Items listed in a dataset:
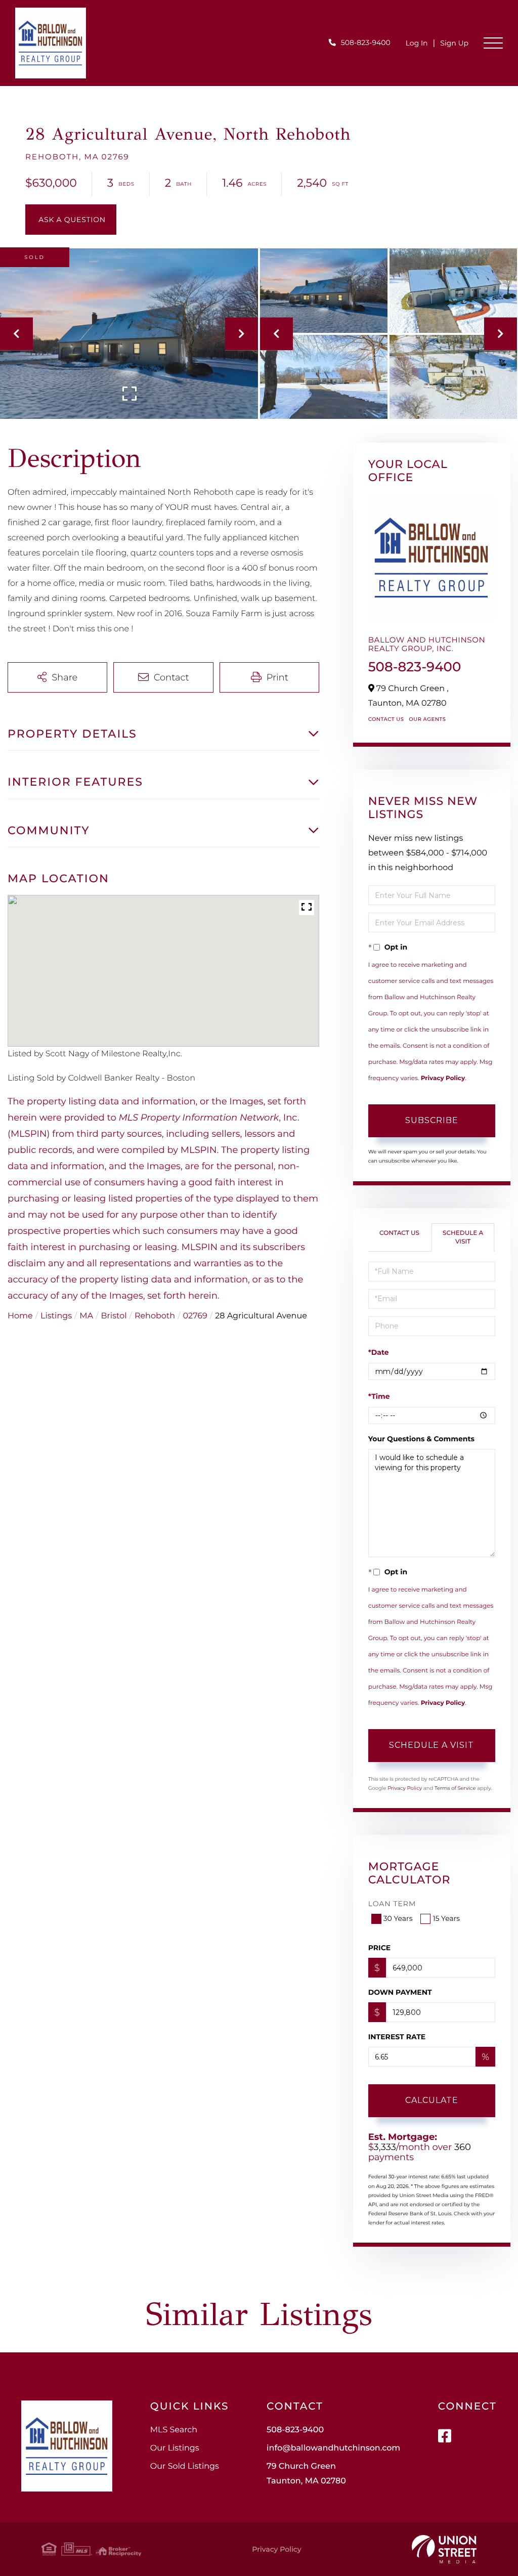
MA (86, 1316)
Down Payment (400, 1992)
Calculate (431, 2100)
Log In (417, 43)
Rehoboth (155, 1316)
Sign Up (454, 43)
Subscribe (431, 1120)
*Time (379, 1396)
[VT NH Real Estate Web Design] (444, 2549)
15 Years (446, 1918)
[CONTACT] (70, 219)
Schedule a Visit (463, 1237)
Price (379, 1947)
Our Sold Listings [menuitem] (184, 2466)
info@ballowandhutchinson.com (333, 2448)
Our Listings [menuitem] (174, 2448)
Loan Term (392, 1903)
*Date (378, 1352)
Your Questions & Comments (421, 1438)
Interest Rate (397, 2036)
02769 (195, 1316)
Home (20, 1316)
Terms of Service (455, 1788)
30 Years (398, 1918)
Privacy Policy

◆ **What you will do**: Only the pictures may be dropped; print every record exactly as given.

◆ **Task solution**:
MA (86, 1316)
Down Payment (400, 1992)
Calculate (431, 2100)
Log In (417, 43)
Rehoboth (155, 1316)
Sign Up (454, 43)
Subscribe (431, 1120)
*Time (379, 1396)
[VT NH Real Estate Web Design] (444, 2549)
15 Years (446, 1918)
[CONTACT] (70, 219)
Schedule a Visit (463, 1237)
Price (379, 1947)
Our Sold Listings [menuitem] (184, 2466)
info@ballowandhutchinson.com (333, 2448)
Our Listings [menuitem] (174, 2448)
Loan Term (392, 1903)
*Date (378, 1352)
Your Questions & Comments (421, 1438)
Interest Rate (397, 2036)
02769 (195, 1316)
Home (20, 1316)
Terms of Service (455, 1788)
30 Years (398, 1918)
Privacy Policy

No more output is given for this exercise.